Il pense qu’avoir su garder son calme explique sa  constance durant ses courses en 2018. “Je n’ai pas accordé une importance spéciale aux Jeux Olympiques, au contraire. J’ai abordé les courses comme lors de n’importe quelle compétition. J’étais en forme; je devais juste donner le meilleur de moi-même. En plus, le fait de concourir chez moi a renforcé mon mental et trop se focaliser sur les erreurs est une gêne pour la glisse”.

Yun Sung-bin Getty Images


Sa réussite, couplée à la construction d’une piste de haut niveau pour les Jeux, témoigne que le skeleton vient rejoindre le bobsleigh et la luge au rang des sports populaires en République de Corée. “Cela aura pris beaucoup de temps mais désormais le skeleton est connu en Corée. J’apprécie le fait qu’il attire davantage l’attention qu’auparavant et j’aimerais être une source d’inspiration pour tous ceux qui rêvent de le pratiquer. Je n’oublierai jamais les Jeux de PyeongChang”.

Maintenant, Yun se concentre sur les Jeux Olympiques d’hiver de 2022 à Beijing. “Je m’entraîne entre cinq et six heures par jour en levant des poids et en variant les types de sessions.

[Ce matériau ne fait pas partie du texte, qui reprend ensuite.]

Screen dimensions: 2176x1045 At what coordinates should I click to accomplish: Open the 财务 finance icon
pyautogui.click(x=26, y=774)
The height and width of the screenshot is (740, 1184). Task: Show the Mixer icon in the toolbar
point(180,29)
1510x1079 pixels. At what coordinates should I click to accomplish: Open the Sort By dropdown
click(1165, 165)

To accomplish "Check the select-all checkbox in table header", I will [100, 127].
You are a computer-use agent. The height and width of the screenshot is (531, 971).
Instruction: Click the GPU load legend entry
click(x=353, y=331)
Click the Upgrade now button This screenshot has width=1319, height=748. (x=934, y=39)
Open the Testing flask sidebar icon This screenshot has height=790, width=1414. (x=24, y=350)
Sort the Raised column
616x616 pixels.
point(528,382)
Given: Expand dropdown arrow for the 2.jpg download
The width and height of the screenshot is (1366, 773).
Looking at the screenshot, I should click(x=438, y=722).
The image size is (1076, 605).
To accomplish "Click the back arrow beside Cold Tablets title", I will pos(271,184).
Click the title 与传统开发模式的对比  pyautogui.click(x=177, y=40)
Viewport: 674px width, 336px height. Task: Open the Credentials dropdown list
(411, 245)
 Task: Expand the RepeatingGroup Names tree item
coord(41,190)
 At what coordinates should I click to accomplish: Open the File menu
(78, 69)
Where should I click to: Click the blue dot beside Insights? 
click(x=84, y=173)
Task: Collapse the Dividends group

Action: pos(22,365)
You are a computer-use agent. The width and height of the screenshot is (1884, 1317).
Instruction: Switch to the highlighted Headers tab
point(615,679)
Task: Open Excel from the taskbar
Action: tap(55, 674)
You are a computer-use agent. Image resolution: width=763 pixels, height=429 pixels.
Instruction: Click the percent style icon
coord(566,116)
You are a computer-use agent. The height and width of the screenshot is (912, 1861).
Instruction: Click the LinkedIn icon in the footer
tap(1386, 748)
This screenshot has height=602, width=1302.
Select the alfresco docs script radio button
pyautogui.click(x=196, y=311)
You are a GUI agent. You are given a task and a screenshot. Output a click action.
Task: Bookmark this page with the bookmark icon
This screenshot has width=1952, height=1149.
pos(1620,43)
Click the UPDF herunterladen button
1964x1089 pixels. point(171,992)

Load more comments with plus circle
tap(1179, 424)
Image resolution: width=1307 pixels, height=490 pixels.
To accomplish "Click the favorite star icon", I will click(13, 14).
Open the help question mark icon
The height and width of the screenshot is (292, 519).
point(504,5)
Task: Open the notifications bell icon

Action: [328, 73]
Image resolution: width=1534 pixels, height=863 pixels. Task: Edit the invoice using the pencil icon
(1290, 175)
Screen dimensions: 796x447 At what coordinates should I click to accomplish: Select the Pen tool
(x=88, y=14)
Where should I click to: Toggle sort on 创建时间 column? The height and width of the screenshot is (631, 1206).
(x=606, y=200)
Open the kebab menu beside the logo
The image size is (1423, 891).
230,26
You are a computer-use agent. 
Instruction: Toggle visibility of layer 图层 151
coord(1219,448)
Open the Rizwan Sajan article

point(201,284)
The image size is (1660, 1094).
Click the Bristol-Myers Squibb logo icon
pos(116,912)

Avant PyeongChang, j’ai beaucoup tâtonné et commis des erreurs mais maintenant je sais mieux comment me préparer pour des Jeux”.

Yun Sung-bin 2018 Getty Images

Il est clair que l’Iron Man de la République de Corée a encore un grand potentiel, lui qui s’identifie toujours avec le super héros sur son casque qui, tout comme Yun, incarne la symbiose parfaite entre l’homme et la machine. “Alors que d’autres héros sont créés par des forces inconnues, ce qui me plaît tout particulièrement chez Iron Man, c’est qu’il est devenu héros grâce à lui-même”.

“Une piste de skeleton comporte toujours une section avec un grand virage ; un jour, alors que je regardais un athlète passer le virage ça m’a fait penser à Iron Man qui volait dans les airs. C’est pour ça que j’ai fait le casque Iron Man”. C'est la vue de ce casque que ses adversaires redouteront à l’approche de 2022.